Kosmopolis: natuurlijke en sociale orde als reflecties van elkaar
Met kosmopolis bedoelt Toulmin hoe de natuurlijke ordening (kosmos) en de sociale ordening (polis) van de wereld afspiegelingen van elkaar zijn. Wanneer deze zonder grote tegenstrijdigheden zijn en keurig in elkaars verlengde liggen, levert dit een stabiele, kloppende wereld op zonder al te veel cognitieve dissonantie. Een wereld waarin we ons thuis kunnen voelen.
Uiteraard is de werkelijkheid weerbarstiger, en passen deze twee nooit perfect op elkaar, zelfs niet in stabielere tijden, maar het levert wel een interessante lens op om te kijken hoe het wereldbeeld van een cultuur en de fysieke samenleving elkaar beïnvloeden en weerspiegelen.
De kosmopolis van veel pre-moderne culturen bestaat uit de natuurlijke orde van bijvoorbeeld de ritmes van de seizoenen, het getij en de voorspelbare beweging van sterren en planeten door het firmament. De mens wordt in deze kosmos geboren en succesvolle navigatie in deze kosmos is afhankelijk van de mate waarin de mens zijn begrip van de natuurlijke omgeving kan gebruiken voor praktische zaken zoals voedsel verbouwen of het vinden van zijn weg op land of zee.

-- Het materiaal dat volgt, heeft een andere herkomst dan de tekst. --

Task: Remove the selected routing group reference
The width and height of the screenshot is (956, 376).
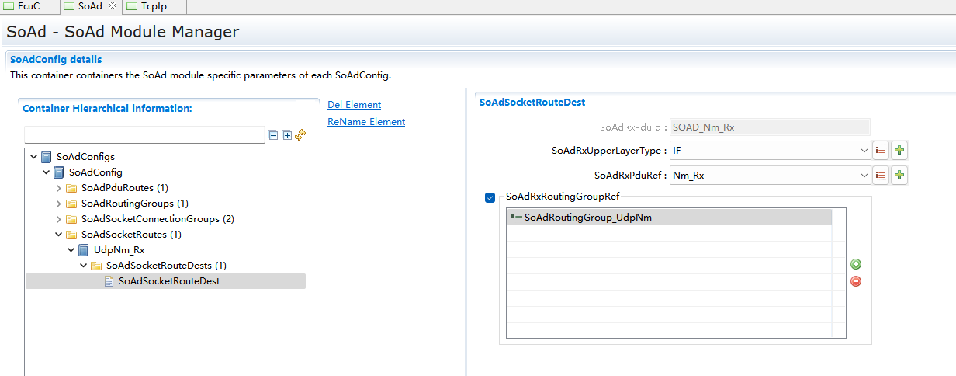Action: coord(856,281)
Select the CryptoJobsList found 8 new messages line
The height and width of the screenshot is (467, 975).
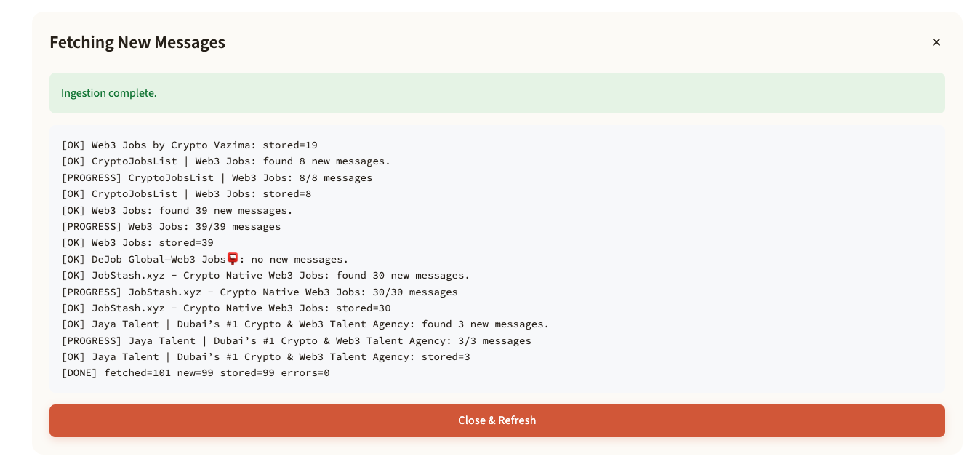[x=227, y=161]
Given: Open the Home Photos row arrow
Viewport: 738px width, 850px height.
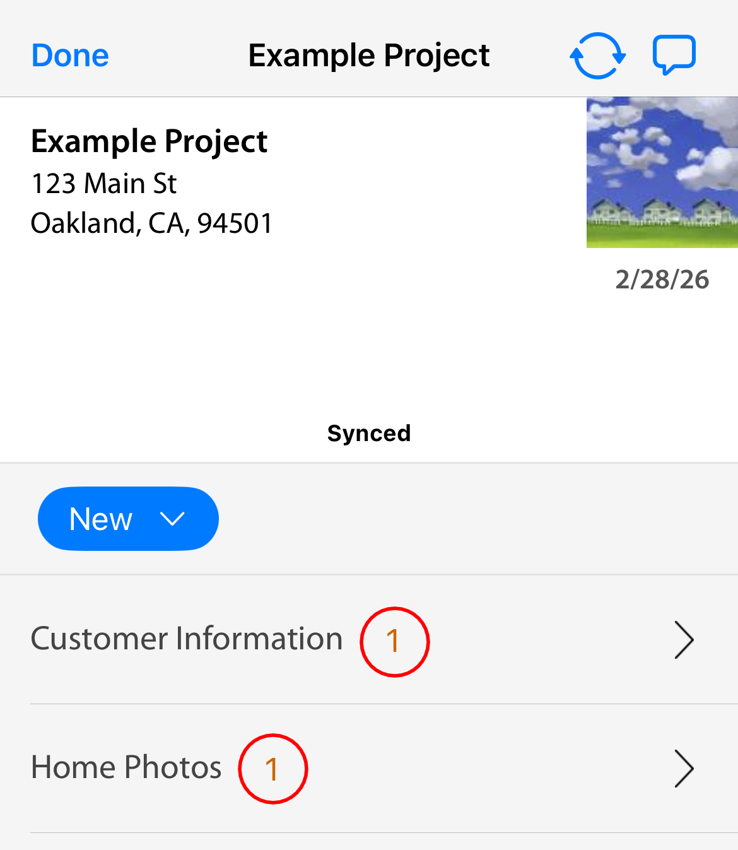Looking at the screenshot, I should [684, 769].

Maar ook om steden, irrigatiesystemen of andere collectieve projecten te realiseren zal de sociale ordening van de mensenwereld moeten aansluiting op de natuurlijke ordening. Het organisatorische en institutionele kader waarbinnen een gemeenschap tot deze plannen komt en besluiten maakt, zou je de ‘polis’ kunnen noemen.

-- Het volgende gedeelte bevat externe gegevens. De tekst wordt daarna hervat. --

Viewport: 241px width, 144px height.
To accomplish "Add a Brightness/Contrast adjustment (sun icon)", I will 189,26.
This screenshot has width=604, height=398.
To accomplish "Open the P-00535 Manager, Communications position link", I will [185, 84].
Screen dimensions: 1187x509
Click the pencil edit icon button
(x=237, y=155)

Zowel ‘kosmos’ als ‘polis’ is in de praktijk een wispelturige arena die niet door simpele wetmatigheden gereguleerd wordt. Natuurrampen, zonsverduisteringen en epidemieën lijken geen enkele wetmatigheid te gehoorzamen. Behalve misschien die van de willekeur van de goden. En andersom worden de goede intenties van een sociale ordening regelmatig verscheurd door conflicten tussen en corruptie binnen groepen.
Dit neemt niet weg dat sinds er beschavingen bestaan, de mens gefascineerd is door de verbanden tussen de natuurlijke en de sociale ordening, en dat het verbinden van deze ordeningen beschavingen autoriteit en legitimiteit gaf.
Zo werd de Japanse keizer bijvoorbeeld gezien als een verre nazaat van de Zon (de Shinto zonnegod Amaterasu). Een van de staatsinstituten van het Babylonische rijk hield zich fulltime bezig met het registreren en duiden van hemelse gebeurtenissen zoals maan- en zonsverduisteringen. Wanneer het niet lukte om tijdig voortekenen te duiden, ontstond er grote paniek onder de bevolking. In het oude China ontleende de regerende dynastie haar autoriteit aan een ‘Hemels mandaat’, dat ze overigens ook weer kwijt kon raken als ze het volk slecht behandelde, waardoor nieuwe dynastieën de macht konden grijpen.
Nu zou je kunnen zeggen dat onze huidige kosmopolische ordening behoorlijk instabiel is. De natuurlijke en sociale ordening sluiten steeds slechter op elkaar aan.
Overduidelijk is uiteraard hoe de moderne instituties niet in staat zijn de klimaat- en biodiversiteitcrisis te bezweren, omdat in het wereldbeeld van de Homo Economicus de natuur als grondstof en kapitaal dient, en niet als fundament van de levende wereld.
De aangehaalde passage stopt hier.